Comparisons of computational methods for clustered binary data

Abstract

Clustered binary data are common in medical research and can be fitted to the logistic regression model with random effects which belongs to a wider class of models called the generalized linear mixed model. The likelihood-based estimation of model parameters often has to handle intractable integration which leads to several estimation methods to overcome such difficulty. The penalized quasi-likelihood (PQL) method is the one that is very popular and computationally efficient in most cases. The expectation–maximization (EM) algorithm allows to estimate maximum-likelihood estimates, but requires to compute possibly intractable integration in the E-step. The variants of the EM algorithm to evaluate the E-step are introduced. The Monte Carlo EM (MCEM) method computes the E-step by approximating the expectation using Monte Carlo samples, while the Modified EM (MEM) method computes the E-step by approximating the expectation using the Laplace's method.

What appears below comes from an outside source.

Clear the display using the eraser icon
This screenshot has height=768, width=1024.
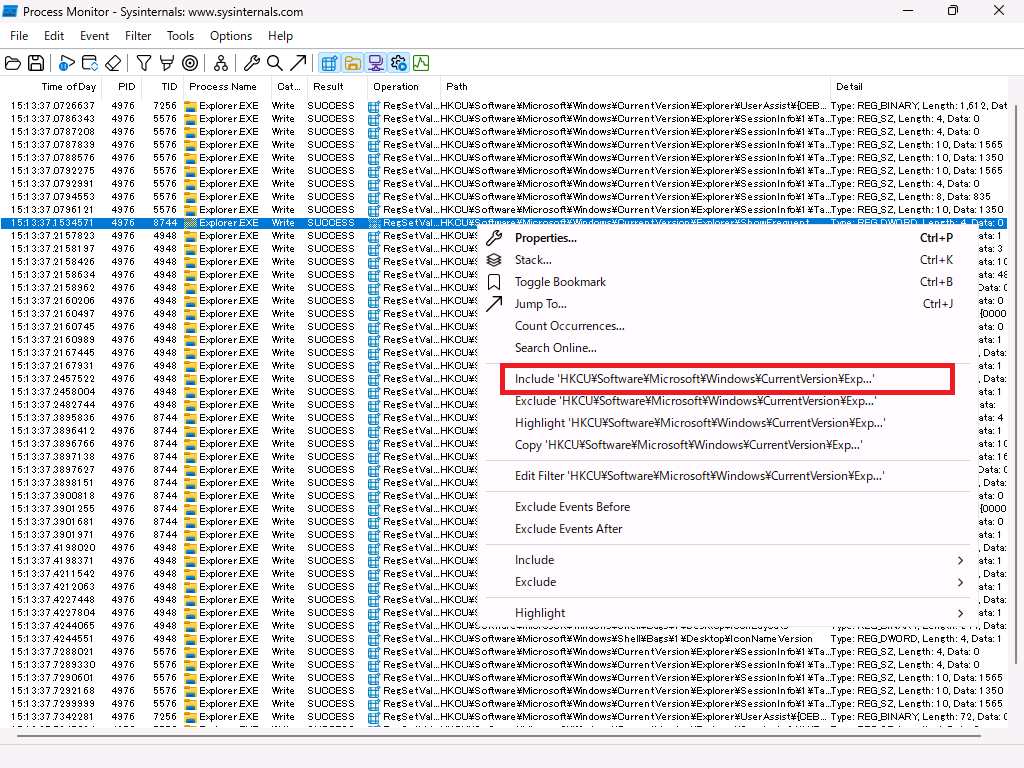pos(112,62)
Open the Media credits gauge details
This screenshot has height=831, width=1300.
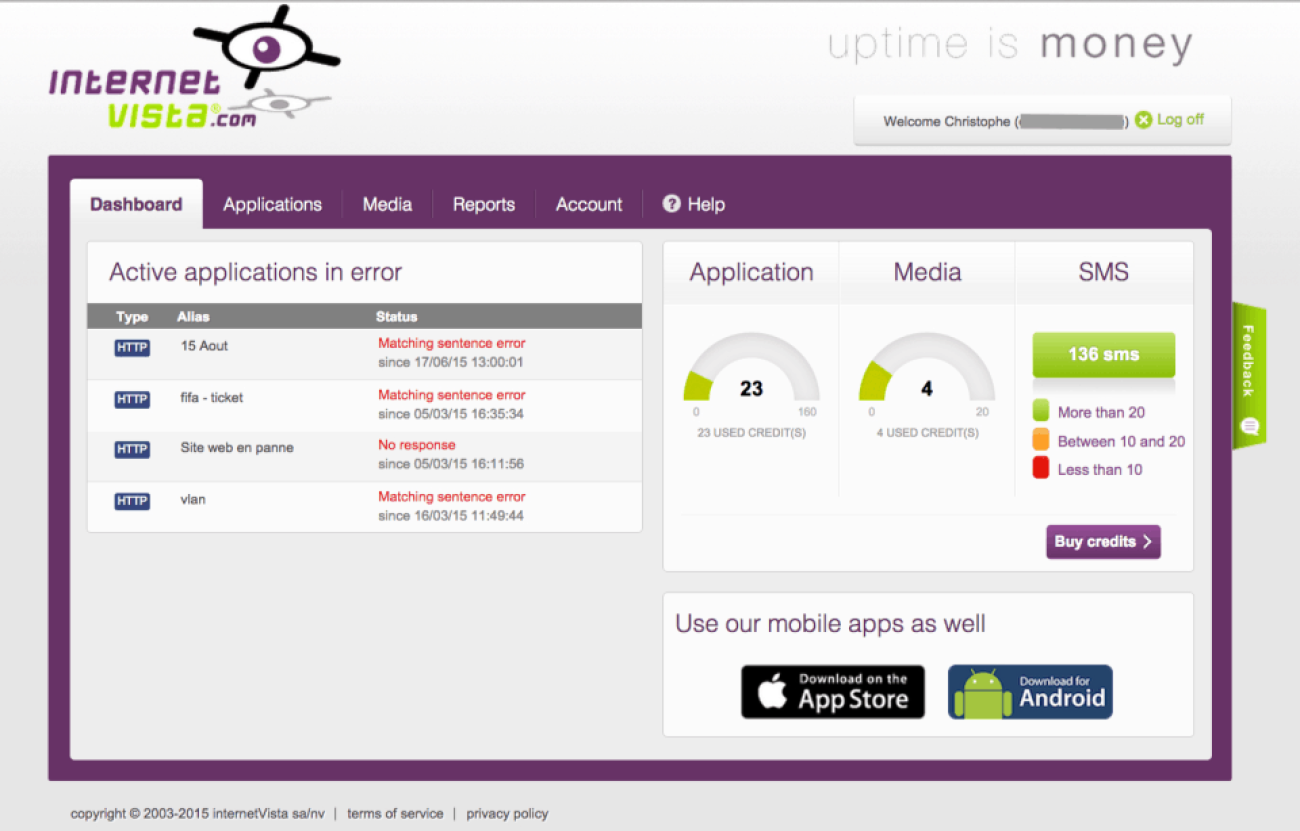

All these methods involve several steps of approximation so that corresponding estimates of model parameters contain inevitable errors (large or small) induced by approximation. Understanding and quantifying discrepancy theoretically is difficult due to the complexity of approximations in each method, even though the focus is on clustered binary data. As an alternative competing computational method, we consider a non-parametric maximum-likelihood (NPML) method as well. We review and compare the PQL, MCEM, MEM and NPML methods for clustered binary data via simulation study, which will be useful for researchers when choosing an estimation method for their analysis.